▸ **EXTRAIT DU DOCUMENT**:
---*---
L’année 2020 est celle qui a nécessité le plus de travail : 360 jours de travail de 7h pour un individu. C’était l’année de l’installation de nombreuses cultures, fruitières et maraîchères. Le chantier “plantation et préparation des plants/semences” a mobilisé le plus de travail (18 jours de 7 heures) auquel s’ajoutent les chantiers de taille et palissage (litchi), de désherbage, de préparation de sol, et d’aménagement.
L’année 2021 et celle de 2023 ont mobilisé le moins de travail : 174 jours de travail chacune. Comme évoqué précédemment, les rendements étaient mauvais d’une part, et plusieurs cultures n’ont pas pu être menées à terme d'autre part, à cause de problèmes techniques et climatiques (plantations tardives et problèmes parasitaires). Les retards cumulés dans les opérations de désherbage et débroussaillage ont pénalisé les rendements. Le temps des récoltes a été conséquemment plus faible.
L’année 2022 affiche une bonne marge brute avec un temps de travail annuel de 230 jours.
La productivité du travail peut être considérée comme la richesse créée par unité de temps (heure).
Même si les années 2021 et 2023 affichent des marges brutes faibles, ce sont les plus favorables en termes de rentabilité du travail investi. En effet, pour ces années, la richesse créée par heure de travail est respectivement de 35 € et 50 €. Les cultures fruitières ont une meilleure productivité du travail que les cultures maraîchères. Le fruit de la passion est la culture qui a généré le plus de richesse pour le temps de travail investi en 2021, tandis qu’en 2023 c’était le litchi. Ces fruitiers ont nécessité peu de travaux. La mise en place et l’entretien des IAE est coûteuse et fait baisser la productivité (environ - 2 €/h).
L’année d’installation (2020) est la moins intéressante, la richesse créée étant de 5 € par heure de travail.
L’année 2022 traduit un travail investi se rapprochant de celui d’un salarié : la richesse créée est de 19 €/h. La productivité du travail des cultures maraîchères et fruitières sont similaires.
*A compléter (graphique + texte)
---*---
▸ **DONNÉES FOURNIES**:
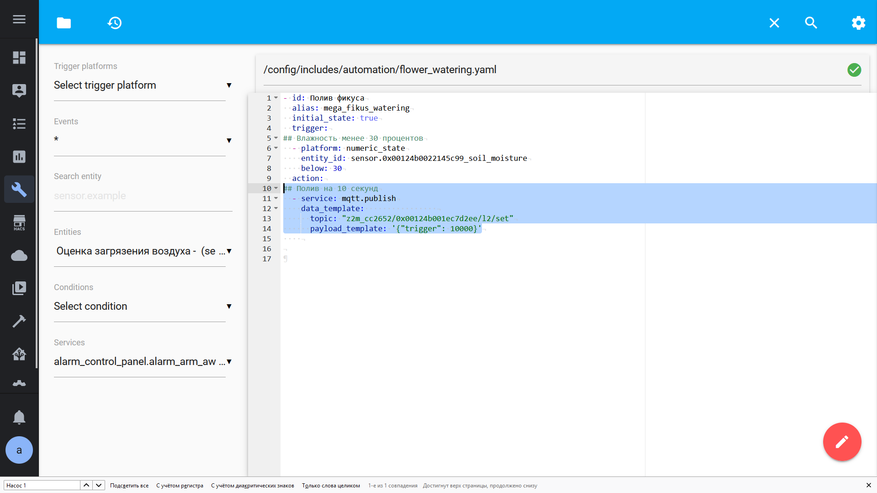Viewport: 877px width, 493px height.
Task: Open the hamburger menu in the sidebar
Action: pos(19,20)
---*---
▸ **CONSIGNES DE L’EXERCICE**:
a. Répondez aux questions suivantes d’après l’extrait sur le temps de travail et la productivité :
(i) Combien de jours de travail les années 2021 et 2023 ont-elles mobilisé chacune ?
(ii) Quelle culture a créé le plus de richesse pour le temps de travail investi en 2023 ?
(iii) Quelle richesse par heure de travail l’année 2022 a-t-elle créée ?
b. Poursuivez l’extrait sur le temps de travail et la productivité après sa dernière phrase.

▸ **RÉPONSES ATTENDUES**:
a.
(i) 174 jours de travail chacune.
(ii) Le litchi.
(iii) 19 € par heure.

b.
* A compléter
* A compléter
Le dispositif se caractérise par une forte diversification végétale avec plus de 35 espèces cultivées par an en considérant les espèces légumières en rotation et les fruitiers permanents. La diversification avec une mixité de familles botaniques, des strates cultivées (herbacées, arbustives, arborées), des pas de temps de culture hétérogènes (infra-annuel, annuel, pluriannuel) a été considérée comme un levier agroécologique pour freiner l’arrivée des ravageurs sur les cultures et limiter leur installation et développement (effet de dispersion, écologie chimique), pour assurer in fine une atténuation des risques en termes de pertes de production par les ravageurs et maladies. Cette forte biodiversité, au-delà de son intérêt pour la gestion des bioagresseurs et de la fertilité des sols, a permis de limiter les risques économiques en assurant régulièrement au cours de l’année des recettes financières. La complémentarité de production entre espèces à cycle court + cycle long en association au sein de la parcelle tels que maraîchage/fruitiers (ex. ou fruitiers/fruitiers (ex. litchi/ananas) a généré de bons résultats économiques. Les meilleurs résultats financiers ont été obtenus en maraîchage avec des espèces moins sensibles à des ravageurs et maladies (ex : laitue, songe, oignon, tomate, cucurbitacées) et avec des fruitiers à haute valeur ajoutée (fruit de la passion, variétés de litchi précoces).
Les observations entomologiques et dénombrements réalisés dans le dispositif ST0P en comparaison à d’autres parcelles conduites en conventionnelles (thèse en cours) montrent que l’abondance et la richesse en arthropodes sont meilleurs dans les agrosystèmes très diversifiés et non traités avec des pesticides de synthèse.
Il est à noter que ce degré élevé de diversification est aussi source de complexité en termes de gestion technique des cultures. Le dispositif a ainsi offert un terrain d’apprentissage et d’échanges tant pour les agriculteurs que pour les gestionnaires des cultures.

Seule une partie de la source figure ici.